◆ SOURCE ◆

1 Spectroscopic data
Spectroscopic data in EMAA are taken from databases like the Cologne Database for molecular spectroscopy (CDMS, Endres et al. 2016), the Jet Propulsion Laboratory molecular spectroscopy database (JPL, Pickett et al. 1998), the Lille Spectroscopic Database (LSD, Motiyenko et al. 2025), the high-resolution transmission molecular absorption database (HiTRAN, Gordon et al. 2026), and the ExoMol database (Tennyson et al. 2024). In such databases, experimental data reported in the literature have been typically fit to an effective hamiltonian and the derived spectroscopic parameters have been used to calculate the transition frequencies, the level energies and the line intensities. In general, data are only provided if transition frequencies are known with enough accuracy for astronomical search i.e. if the rest frequencies are known to better than one MHz (Endres et al. 2016). Line intensities are generally accurate to better than 1%, with uncertainties coming e.g. from errors in the dipole moment. In EMAA, Einstein A coefficients are provided rather than intensities I (the equation relating I and A can be found in Picket et al. 1998, their Eq. 9). In the case of extensive empirical line lists, as provided by the ExoMol database, uncertainties are larger but data extend over the infrared range and cover ro-vibrational transitions, which are not considered in CDMS or JPL, with a few exceptions.

◆ GIVEN RECORDS ◆
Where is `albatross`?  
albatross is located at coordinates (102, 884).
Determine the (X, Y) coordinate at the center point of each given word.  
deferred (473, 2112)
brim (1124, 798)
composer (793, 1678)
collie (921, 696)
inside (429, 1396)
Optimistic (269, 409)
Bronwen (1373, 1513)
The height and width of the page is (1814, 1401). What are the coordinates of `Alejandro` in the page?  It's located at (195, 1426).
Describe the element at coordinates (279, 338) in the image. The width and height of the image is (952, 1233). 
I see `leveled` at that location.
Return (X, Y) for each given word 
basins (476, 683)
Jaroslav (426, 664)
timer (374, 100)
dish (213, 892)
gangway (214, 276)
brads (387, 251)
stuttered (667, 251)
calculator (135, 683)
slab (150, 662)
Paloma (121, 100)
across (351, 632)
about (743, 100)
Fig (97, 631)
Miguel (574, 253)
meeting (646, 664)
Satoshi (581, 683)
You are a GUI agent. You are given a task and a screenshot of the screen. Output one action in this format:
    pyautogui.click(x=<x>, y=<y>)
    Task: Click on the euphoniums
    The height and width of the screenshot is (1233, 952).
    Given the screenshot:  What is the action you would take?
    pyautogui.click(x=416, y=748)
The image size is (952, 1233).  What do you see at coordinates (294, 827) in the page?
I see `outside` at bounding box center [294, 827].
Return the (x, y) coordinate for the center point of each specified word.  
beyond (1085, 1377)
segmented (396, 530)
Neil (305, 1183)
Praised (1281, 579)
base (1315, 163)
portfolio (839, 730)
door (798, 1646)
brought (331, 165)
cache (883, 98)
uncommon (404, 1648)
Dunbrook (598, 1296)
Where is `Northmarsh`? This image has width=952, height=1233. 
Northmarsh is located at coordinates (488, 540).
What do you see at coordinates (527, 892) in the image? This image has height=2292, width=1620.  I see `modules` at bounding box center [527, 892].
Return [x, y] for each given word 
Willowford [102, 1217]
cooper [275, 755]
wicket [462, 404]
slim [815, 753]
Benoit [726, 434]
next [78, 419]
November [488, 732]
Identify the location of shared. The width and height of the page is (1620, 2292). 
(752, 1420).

◆ TASK 1 ◆
In the records, replace "euphoniums" with "tubas" across the part that opens with the line containing "across (351, 632)" and closes with the end of the records. Reproduce that part with all else unchanged.
◆ TASK 2 ◆
Write the next portion of the text on spectroscopic data, beginning after its final sentence.

◆ EXERCISE OUTPUT 1 ◆
across (351, 632)
about (743, 100)
Fig (97, 631)
Miguel (574, 253)
meeting (646, 664)
Satoshi (581, 683)
You are a GUI agent. You are given a task and a screenshot of the screen. Output one action in this format:
    pyautogui.click(x=<x>, y=<y>)
    Task: Click on the tubas
    The height and width of the screenshot is (1233, 952).
    Given the screenshot:  What is the action you would take?
    pyautogui.click(x=416, y=748)
The image size is (952, 1233).  What do you see at coordinates (294, 827) in the page?
I see `outside` at bounding box center [294, 827].
Return the (x, y) coordinate for the center point of each specified word.  
beyond (1085, 1377)
segmented (396, 530)
Neil (305, 1183)
Praised (1281, 579)
base (1315, 163)
portfolio (839, 730)
door (798, 1646)
brought (331, 165)
cache (883, 98)
uncommon (404, 1648)
Dunbrook (598, 1296)
Where is `Northmarsh`? This image has width=952, height=1233. 
Northmarsh is located at coordinates (488, 540).
What do you see at coordinates (527, 892) in the image? This image has height=2292, width=1620.  I see `modules` at bounding box center [527, 892].
Return [x, y] for each given word 
Willowford [102, 1217]
cooper [275, 755]
wicket [462, 404]
slim [815, 753]
Benoit [726, 434]
next [78, 419]
November [488, 732]
Identify the location of shared. The width and height of the page is (1620, 2292). 
(752, 1420).

◆ EXERCISE OUTPUT 2 ◆
2 Collisional data
Collisional data in EMAA are taken from theoretical data reported in the literature. Rate coefficients are generally computed using the close-coupling method for atom-molecule and molecule-molecule systems, and the R-matrix approach for electron-molecule systems. As explained in Faure et al. (2025), such gold standard calculations can provide a typical accuracy of 10%. As an illustration, we present in Fig. 1, left panel, theoretical and experimental rate coefficients for the rotational (de)excitation of CO (ji =1 → jf = 0, 2, 3, 4) by normal-H2 as a function of kinetic temperature (Labiad et al. 2025). As expected, a very good agreement is observed between the experiment and the close-coupling calculations, confirming once again (after the validation by the crossed beam measurements of Chefdeville et al. (2015), see Fig. 1, right panel) that the theoretical rate coefficients can be used with complete confidence in the interpretation of CO emission spectra.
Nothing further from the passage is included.